- Entries from a dataset:

※ ※ ※

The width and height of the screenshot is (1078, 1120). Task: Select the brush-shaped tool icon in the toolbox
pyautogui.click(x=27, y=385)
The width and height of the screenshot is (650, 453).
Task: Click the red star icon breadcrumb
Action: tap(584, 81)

※ ※ ※

- Required task: Reproduce every line of the items above word for word.

- Task response:
The width and height of the screenshot is (1078, 1120). Task: Select the brush-shaped tool icon in the toolbox
pyautogui.click(x=27, y=385)
The width and height of the screenshot is (650, 453).
Task: Click the red star icon breadcrumb
Action: tap(584, 81)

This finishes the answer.